The team compared normal mice with mice genetically engineered to lack TRPV1. When normal mice received a TRPV1-blocking drug, their core temperatures rose and noradrenaline levels increased in thermogenic tissues. The same TRPV1 blocker had no effect in mice lacking the protein, indicating that the drug’s thermogenic effect depends on TRPV1. Pre-treatment of normal mice with drugs that block noradrenaline receptors substantially reduced the rise in body temperature caused by TRPV1 inhibition, supporting a direct link between TRPV1 activity, noradrenaline release, and temperature control.
Interestingly, mice without TRPV1 maintained normal basal body temperature under baseline conditions, suggesting developmental compensation over time. However, their sympathetic response to stressors was diminished. For example, the powerful sympathomimetic amphetamine produced a smaller temperature increase in TRPV1-deficient mice compared with wild-type animals, indicating a reduced sympathetic drive in the knockout animals.
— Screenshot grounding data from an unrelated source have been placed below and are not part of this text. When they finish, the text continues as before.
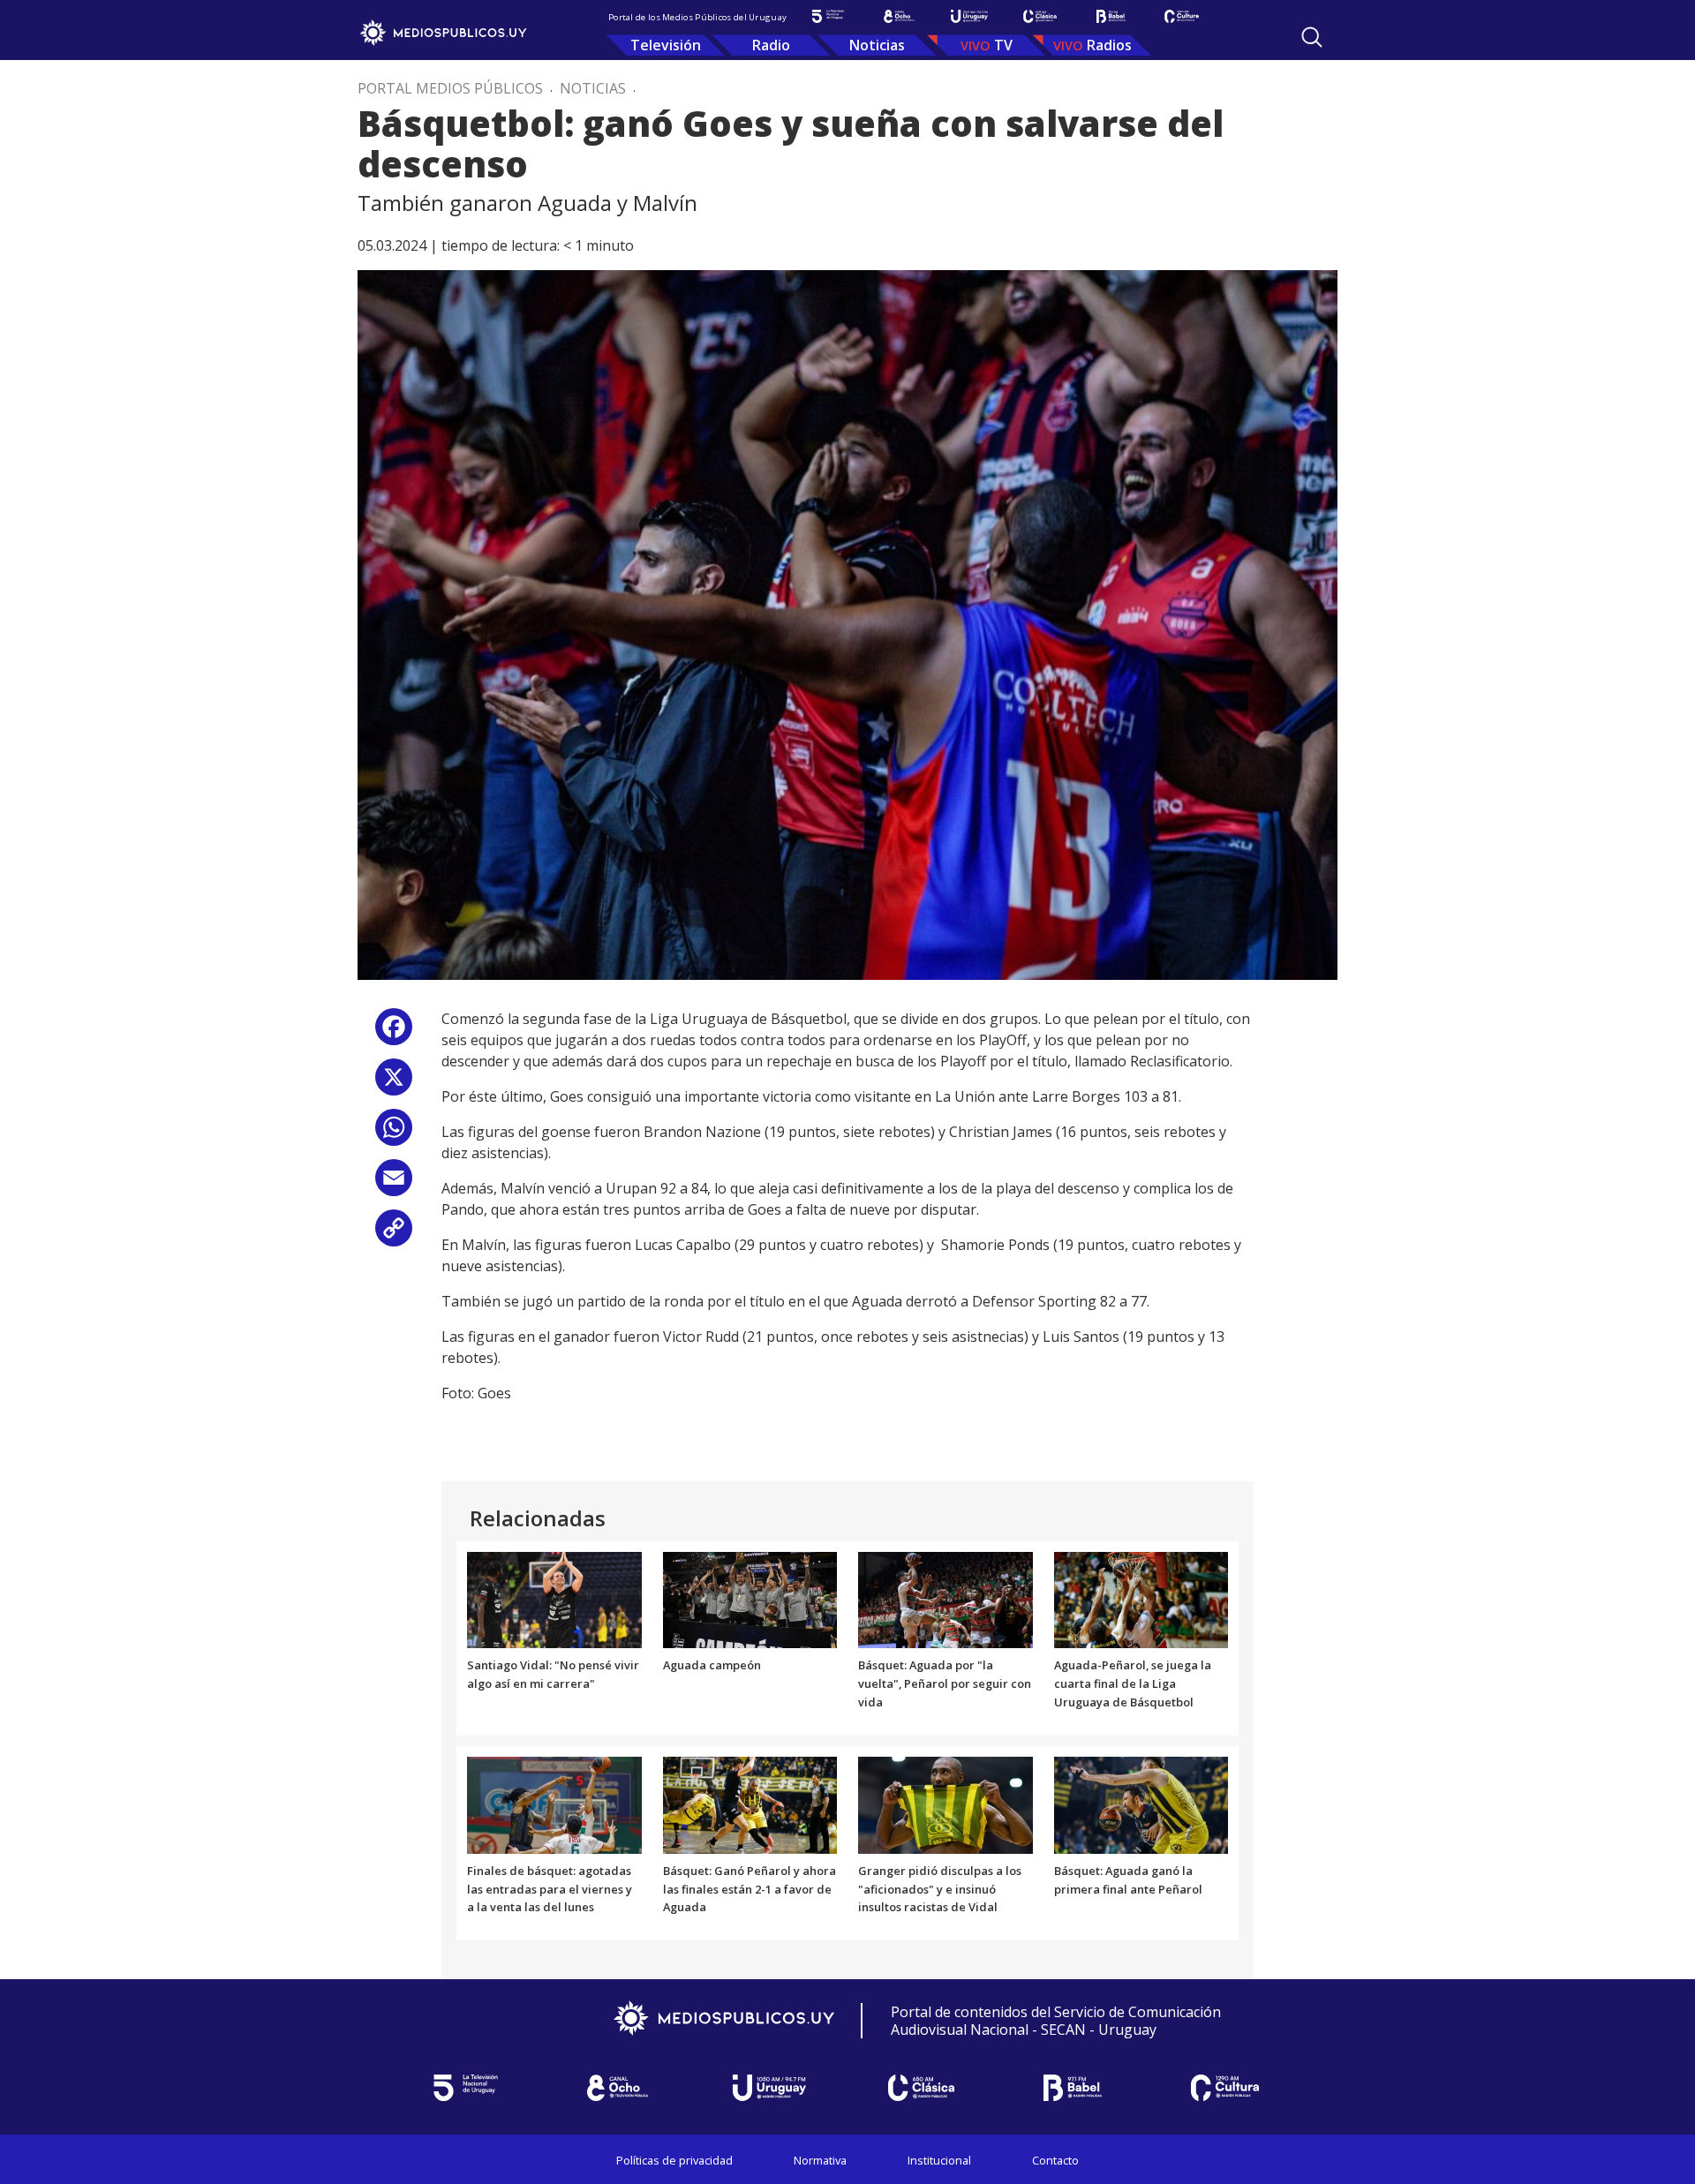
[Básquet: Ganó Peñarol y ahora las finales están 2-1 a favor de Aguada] (750, 1803)
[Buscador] (1311, 37)
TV (1003, 45)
Gerald Weissmann, M.D., Editor-in-Chief of The FASEB Journal, commented: “TRPV1 has long been recognized for its role in pain signaling. This work reveals that TRPV1 is also critical for neural control of body temperature in response to stress hormones such as adrenaline, offering molecular insight into the switch that helps mobilize the body’s response to threat.”
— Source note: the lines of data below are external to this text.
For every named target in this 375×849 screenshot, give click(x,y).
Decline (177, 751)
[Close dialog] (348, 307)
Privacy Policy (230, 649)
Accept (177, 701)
Source: Cody Mooneyhan, reporting on results provided by the research team at FASEB.
Image credit: Public domain image used for illustration.
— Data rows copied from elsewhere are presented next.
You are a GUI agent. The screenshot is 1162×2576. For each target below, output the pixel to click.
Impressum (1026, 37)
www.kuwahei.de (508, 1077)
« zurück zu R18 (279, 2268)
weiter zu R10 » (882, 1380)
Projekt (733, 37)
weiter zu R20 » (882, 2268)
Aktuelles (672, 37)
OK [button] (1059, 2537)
Original research: The study, titled “The sympathetic nervous system is controlled by transient receptor potential vanilloid 1 in the regulation of body temperature,” was authored by Khadija M. Alawi, Aisah A. Aubdool, Lihuan Liang, Elena Wilde, Abhinav Vepa, Maria-Paraskevi Psefteli, Susan D. Brain, and Julie E. Keeble, and appeared in The FASEB Journal (published online July 1, 2015). The research examines TRPV1’s influence on sympathetic nervous system activity and thermoregulation.
Abstract (summary)
Transient receptor potential vanilloid 1 (TRPV1) is a sensory ion channel known for its role in nociception and pain signaling. Recent evidence has implicated TRPV1 in the control of basal body temperature across species. This study tested whether TRPV1 modulates basal sympathetic nervous system (SNS) activity and thermoregulation. Using radiotelemetry to record core temperature, investigators compared C57BL/6J wild-type mice with TRPV1 knockout mice. Administration of the TRPV1 antagonist AMG9810 produced significant hyperthermia in wild-type mice and increased noradrenaline concentrations in brown adipose tissue. Blocking adrenergic receptors—using propranolol (β-blocker), labetalol (mixed α/β blocker), or prazosin (α1 blocker)—substantially reduced the hyperthermic response, indicating that the effect of TRPV1 blockade is mediated by adrenergic signaling. TRPV1-deficient mice showed normal baseline core temperatures, likely due to compensatory mechanisms during development, but displayed reduced sympathetic responses to the sympathomimetic d-amphetamine. These findings support a role for TRPV1 upstream of the sympathetic nervous system in thermoregulatory control and identify TRPV1 as a potential therapeutic target for conditions involving sympathetic hyperactivity and temperature dysregulation.
The study’s conclusions emphasize TRPV1’s dual relevance to both nociception and autonomic regulation, linking sensory ion channel function to systemic sympathetic responses and temperature homeostasis.